Photo: Unumunkh on flickr.
What may be particular to Sweden may not apply to other contexts, but Wahlgren, who has been working with ENAR since 2006, believes that there is something distinctly European about the types of discrimination people face in member states: “Discrimination is still very mainstream in all European countries. Here in Europe structural discrimination is escalating, something you wouldn’t see in the U.S. or Latin American countries.” One main reason she cites is that Europe is in the heart of the economic crisis and there has been a coupling between migration and the economic crisis in the minds of some.
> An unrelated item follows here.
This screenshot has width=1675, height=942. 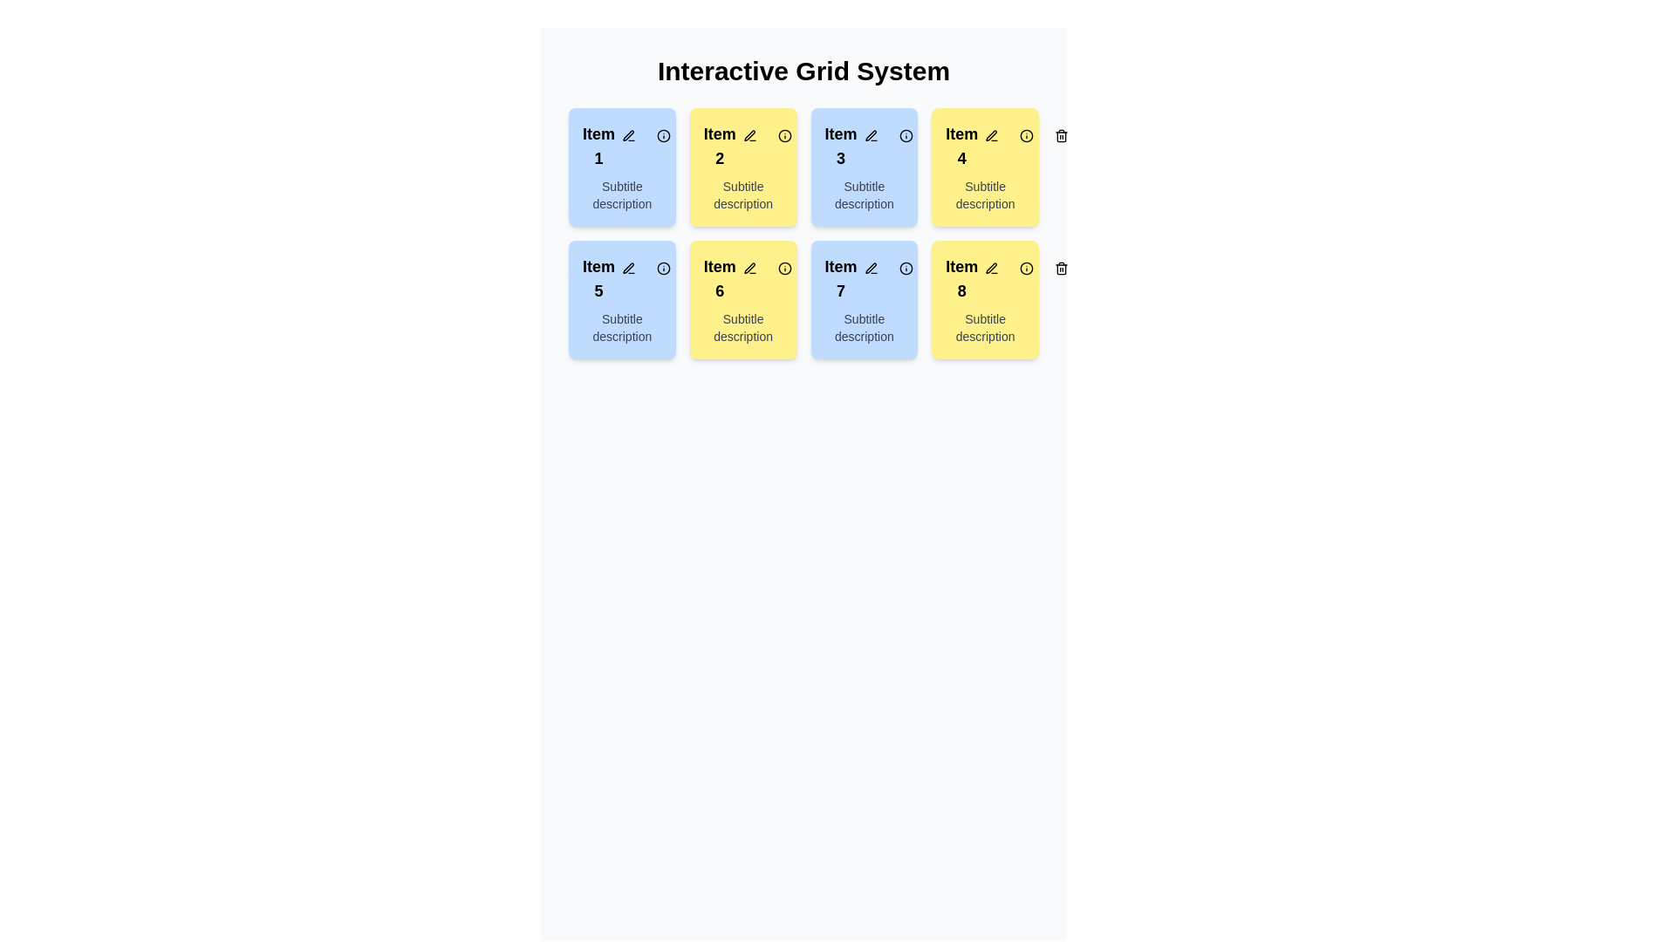 I want to click on text label located in the top-left area of the second column of the third row in the grid system, which serves as the title for its respective grid item, so click(x=841, y=278).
The rise of outwardly and openly racist parties in Europe has been news for years, indicating a rise in racist motivations in many European nations. Both Wahlgren and Hamelberg agree that these political parties play a large role in the inception of intolerance via public discourse. Wahlgren says, “The problem is that the narrative used by the right-wing parties was constructed not only now but twenty years ago.” Hamelberg says that in nations like Denmark and Netherlands, which 10 to 15 years ago used to be very progressive on immigration debates, has seen the “hijacking of public discussion by the extreme right.”
Those very discourses, though, may be auxiliary in combating racism. “[At ENAR] we try to reconstruct the same narratives but in a positive way,” Wahlgren says. “So we try to bring a positive discourse regarding migration and the positive consequences of migration and ethnic minorities.” If Hamelberg and Wahlgren are right, combating racist behaviour in European societies means to erode the racial hierarchies that pervade them. This is no small feat, but reshaping the public discussion may help spur honest interaction of policies and perceptions to better reflect that ongoing process of progress.